The Tibetan spelling is A ro gLing ma.
Read more about: Aro Lingma
Atiyoga
Synonymous with Dzogchen. The term ‘Atiyoga’ is used when classifying yanas in terms of the nine-yana Nyingma system. In that system, Atiyoga is regarded as the third of the inner Tantras. Dzogchen is the term used within the Dzogchen’s own three-yana categorisation.
bardo
Literally, ‘in-between state’. Most often used to refer to the state between death and rebirth. However, every moment of experience is the bardo between what has gone before and what will come next. Such in-between moments are classified in various ways according to the nature of one’s awareness of them.
The Tibetan spelling is bar do.
base
The base of a yana is its starting point: the condition you must be in to begin following its path. If you are not at the base of a yana, you can practice a ngöndro to take you there.
Read more about: base
bodhicitta
The Sanskrit term for chang chub sem.

(Source excerpt)
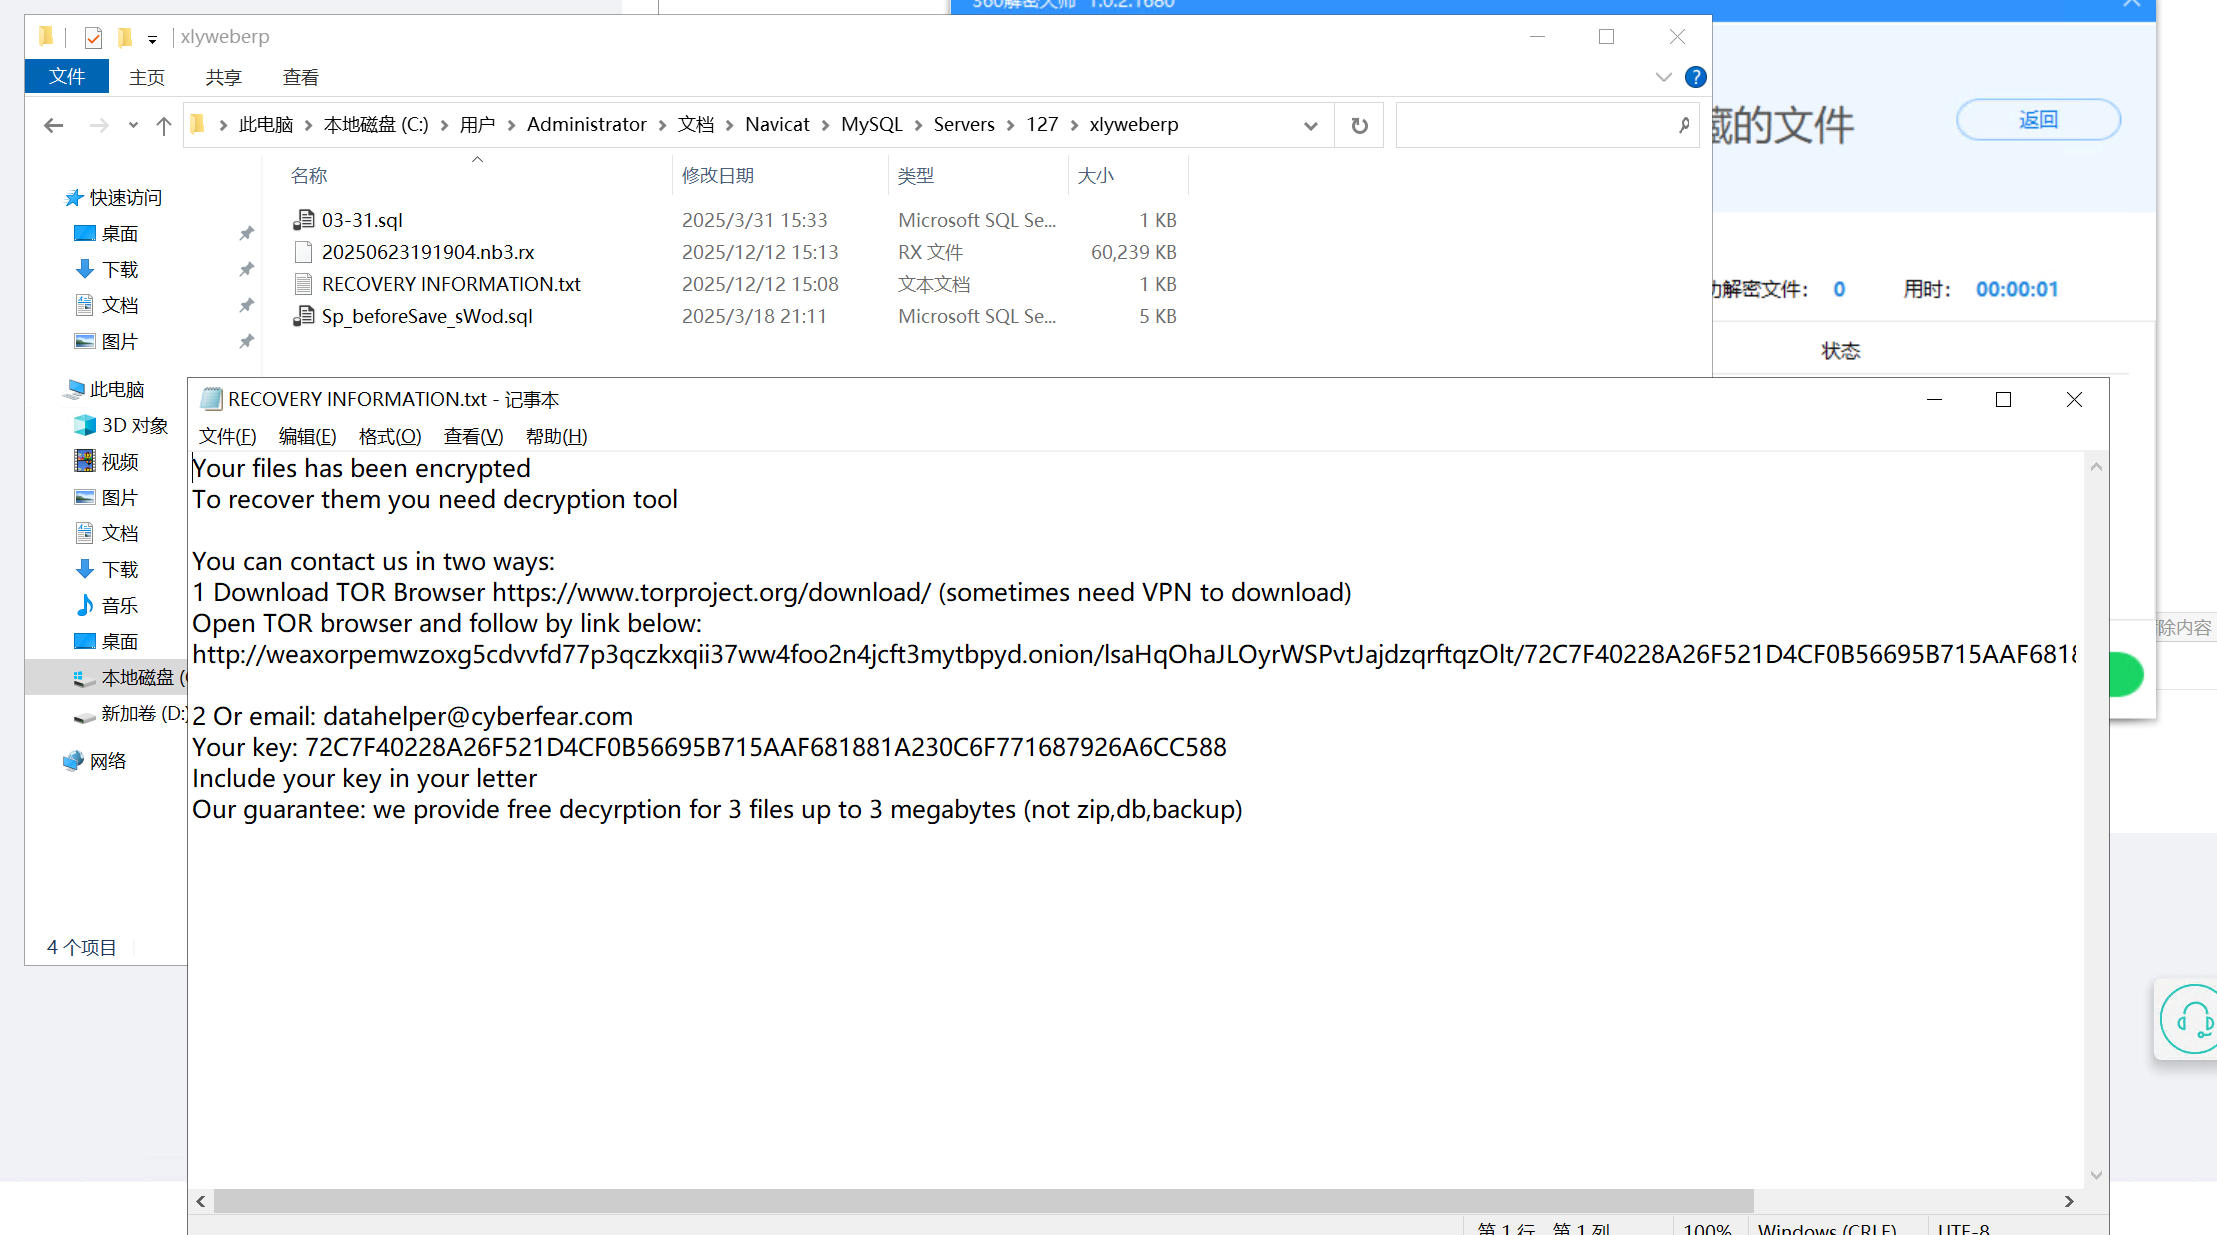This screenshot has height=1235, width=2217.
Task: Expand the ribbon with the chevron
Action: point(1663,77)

(Tasks to perform)
(a) According to the glossary of Tibetan Buddhist terms, what is the literal meaning of "bardo"?
(b) Give a continuation of the glossary of Tibetan Buddhist terms, starting after its final sentence.
The lines above have no connection to the glossary of Tibetan Buddhist terms.

(Replies)
(a) In-between state.

(b)
chang chub sem
Active compassion. Also enlightened mind, or primordial awareness.
The Tibetan spelling is byang chub sems.
The equivalent Sanskrit term is bodhicitta.
chö
Most fundamentally, ‘chö’ means ‘as it is’. The word is used in many ways. It means, among other things: Buddhism, phenomenon and truth.
The Tibetan spelling is chos.
The equivalent Sanskrit term is Dharma.
chöd
A system of meditation practices that transform or self-liberate the energies of fear and loss. Also spelled gÇod.
The Tibetan spelling is gCod.
Read more about: chöd
Chögyam Trungpa Rinpoche
Chögyam Trungpa Rinpoche (1939-1987) was the Lama most responsible for bringing Vajrayana Buddhism to the West. He had an unparalleled ability to communicate the most profound Tibetan Buddhist teachings in terms understandable to English speakers without compromising their meaning. His books are classics and many appear in the Aro recommended reading list.
Read more about: Chögyam Trungpa Rinpoche
crazy wisdom
The unpredictable and sometimes incomprehensible or shocking enlightened activity of certain realised masters. Some Lamas manifest crazy wisdom as a way of shaking people out of dualistic complacency.
daka
The Sanskrit term for pawo.
dakini
The Sanskrit term for khandro.
damtsig
The ‘sacred vows’ of Vajrayana. Outwardly, they consist of maintaining harmonious relationship with the vajra master and one’s Sangha; and, inwardly, not straying from the continuity of the practice.
The Tibetan spelling is dam tshig.
The equivalent Sanskrit term is samaya.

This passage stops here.